4. Things we did along the way

This journey took us through interesting waypoints. Among them:

  • Build an interactive dashboard for studying semantic social networks: http://164.132.58.138:9000 (University of Bordeaux, Edgeryders).
  • Provide expertise and facilities to develop and prototype a device for monitoring reduced-mobility individuals. The device, called InPe, warns the caregiver when the patient falls over (WeMake).
  • Co-teach two design courses. One at Universität Der Kunst Berlin (Edgeryders); the other at Domus Academy Milan (WeMake).
  • Organise onboarding workshops and community events. These took place in Milan (WeMake, City of Milan), Brussels, Thessaloniki, Berlin and Galway (Edgeryders), Bordeaux (University of Bordeaux), Geneva (ScImpulse) and Stockholm (Institute for Economic and Business History Research).
  • Contribute to defining good practice for publishing ethnographic data as open data. As far as we know, no one has ever published open data of this kind before.
  • Publish a paper: Cottica, A. (Edgeryders), G. Melançon (University of Bordeaux) and B. Renoust, 2016, “Testing for the signature of policy in online communities”. Studies in Computational Intelligence n. 693, Cham (Switzerland).
  • Be ourselves open. Our main coordination channel is accessible to all on the open web. We published the opencare proposal with an open license.
2 Likes

Reference for implications of policy?

Thanks for the summary, I’m grateful to be part of this.

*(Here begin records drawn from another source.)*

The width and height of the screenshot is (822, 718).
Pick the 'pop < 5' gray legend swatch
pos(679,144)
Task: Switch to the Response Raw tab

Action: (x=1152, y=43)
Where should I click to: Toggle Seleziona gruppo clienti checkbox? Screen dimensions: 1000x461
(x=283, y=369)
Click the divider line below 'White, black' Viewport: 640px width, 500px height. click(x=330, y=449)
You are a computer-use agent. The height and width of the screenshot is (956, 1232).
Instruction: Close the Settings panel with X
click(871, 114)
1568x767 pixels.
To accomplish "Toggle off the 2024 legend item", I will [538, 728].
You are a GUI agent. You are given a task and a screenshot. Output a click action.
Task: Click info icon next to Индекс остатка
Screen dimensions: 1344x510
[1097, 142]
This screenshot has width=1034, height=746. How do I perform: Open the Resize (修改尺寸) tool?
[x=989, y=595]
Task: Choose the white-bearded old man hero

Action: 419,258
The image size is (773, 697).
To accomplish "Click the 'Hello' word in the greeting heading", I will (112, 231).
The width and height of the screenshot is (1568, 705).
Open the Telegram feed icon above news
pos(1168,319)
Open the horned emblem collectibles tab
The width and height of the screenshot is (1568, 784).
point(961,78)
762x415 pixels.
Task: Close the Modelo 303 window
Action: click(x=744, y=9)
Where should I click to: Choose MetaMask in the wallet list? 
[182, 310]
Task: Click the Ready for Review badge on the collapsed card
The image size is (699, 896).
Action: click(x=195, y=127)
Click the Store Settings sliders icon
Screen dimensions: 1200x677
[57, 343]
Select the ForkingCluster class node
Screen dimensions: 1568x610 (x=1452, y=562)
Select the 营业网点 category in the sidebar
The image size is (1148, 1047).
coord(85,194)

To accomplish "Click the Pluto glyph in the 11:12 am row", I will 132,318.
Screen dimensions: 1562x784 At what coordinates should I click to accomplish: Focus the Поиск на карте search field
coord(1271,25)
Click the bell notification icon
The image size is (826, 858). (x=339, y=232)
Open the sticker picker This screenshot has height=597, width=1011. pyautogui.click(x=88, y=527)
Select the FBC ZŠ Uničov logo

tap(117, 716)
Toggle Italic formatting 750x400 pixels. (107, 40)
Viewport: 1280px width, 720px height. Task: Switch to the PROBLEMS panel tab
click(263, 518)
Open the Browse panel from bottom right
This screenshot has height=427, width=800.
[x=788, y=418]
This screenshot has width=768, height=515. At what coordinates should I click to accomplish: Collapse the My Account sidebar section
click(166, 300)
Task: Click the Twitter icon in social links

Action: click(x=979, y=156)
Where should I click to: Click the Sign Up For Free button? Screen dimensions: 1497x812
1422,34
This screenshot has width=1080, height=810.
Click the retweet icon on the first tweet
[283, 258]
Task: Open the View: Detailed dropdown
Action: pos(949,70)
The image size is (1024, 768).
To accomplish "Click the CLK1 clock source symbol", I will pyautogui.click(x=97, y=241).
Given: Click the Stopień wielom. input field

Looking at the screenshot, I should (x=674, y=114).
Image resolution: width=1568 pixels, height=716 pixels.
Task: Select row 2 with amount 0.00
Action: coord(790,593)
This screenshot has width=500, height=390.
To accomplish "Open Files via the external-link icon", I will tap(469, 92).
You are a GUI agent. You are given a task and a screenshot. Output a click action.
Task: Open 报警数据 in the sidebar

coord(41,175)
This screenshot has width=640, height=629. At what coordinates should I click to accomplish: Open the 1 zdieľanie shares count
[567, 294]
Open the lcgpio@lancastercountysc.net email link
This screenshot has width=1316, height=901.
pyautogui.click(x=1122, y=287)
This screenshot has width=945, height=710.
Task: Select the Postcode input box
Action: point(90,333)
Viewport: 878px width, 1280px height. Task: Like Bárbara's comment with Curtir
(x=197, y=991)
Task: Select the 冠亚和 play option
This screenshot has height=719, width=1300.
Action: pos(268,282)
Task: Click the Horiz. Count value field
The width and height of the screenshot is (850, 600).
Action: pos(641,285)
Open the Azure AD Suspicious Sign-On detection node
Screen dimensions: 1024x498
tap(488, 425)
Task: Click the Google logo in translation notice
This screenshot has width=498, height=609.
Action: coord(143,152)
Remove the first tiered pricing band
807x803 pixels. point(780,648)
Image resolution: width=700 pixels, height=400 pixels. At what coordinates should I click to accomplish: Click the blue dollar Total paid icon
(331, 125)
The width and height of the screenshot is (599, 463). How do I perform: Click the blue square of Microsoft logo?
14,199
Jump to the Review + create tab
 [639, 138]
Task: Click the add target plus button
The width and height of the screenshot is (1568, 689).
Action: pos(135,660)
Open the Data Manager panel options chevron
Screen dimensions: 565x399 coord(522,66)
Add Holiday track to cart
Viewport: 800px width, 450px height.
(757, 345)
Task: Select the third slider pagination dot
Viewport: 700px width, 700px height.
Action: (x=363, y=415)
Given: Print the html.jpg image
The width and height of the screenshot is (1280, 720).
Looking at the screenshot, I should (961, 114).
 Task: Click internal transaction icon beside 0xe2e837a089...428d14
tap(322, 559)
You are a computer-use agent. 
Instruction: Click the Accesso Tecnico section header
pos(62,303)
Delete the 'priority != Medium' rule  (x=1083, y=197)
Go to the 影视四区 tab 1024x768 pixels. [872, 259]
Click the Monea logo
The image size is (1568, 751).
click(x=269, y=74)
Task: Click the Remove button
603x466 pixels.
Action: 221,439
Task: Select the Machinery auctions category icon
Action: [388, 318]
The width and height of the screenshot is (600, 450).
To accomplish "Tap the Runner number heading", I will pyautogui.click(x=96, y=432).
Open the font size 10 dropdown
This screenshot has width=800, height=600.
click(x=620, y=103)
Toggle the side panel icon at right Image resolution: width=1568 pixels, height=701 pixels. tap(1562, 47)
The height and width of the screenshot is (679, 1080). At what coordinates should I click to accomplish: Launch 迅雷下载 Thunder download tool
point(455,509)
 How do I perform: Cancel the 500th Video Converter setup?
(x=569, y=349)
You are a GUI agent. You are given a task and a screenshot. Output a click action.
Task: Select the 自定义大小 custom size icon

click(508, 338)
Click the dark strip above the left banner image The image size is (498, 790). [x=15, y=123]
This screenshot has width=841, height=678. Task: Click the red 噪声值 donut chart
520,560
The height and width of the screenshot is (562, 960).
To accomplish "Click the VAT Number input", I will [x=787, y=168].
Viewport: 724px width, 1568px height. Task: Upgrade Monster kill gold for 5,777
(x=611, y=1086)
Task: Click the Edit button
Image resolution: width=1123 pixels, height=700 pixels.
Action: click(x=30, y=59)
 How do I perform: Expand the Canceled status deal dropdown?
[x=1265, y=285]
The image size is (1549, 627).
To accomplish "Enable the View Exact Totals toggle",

Do we have a material online about the 19 case studies and scenarios you mention in point 2?

Not ready

There is nothing online that I know of, I think @Lakomaa is still working on it.

Not Ready

Yes, we are still adding to the working paper on the 20 or so cases of Open Care in four categories, which are each briefly described. It is mostly done, but we have yet to add a couple of new cases readers tiped us about recently, as well as proof-read.

Very curious!

I assume the cases you analysed are all initiatives that have been shared here on the platform? I think any preview or early results will come in handy to make the argument of collaborative care services at the digital social innovation fair next month. So if there’s anything to share…  :D Keep us posted?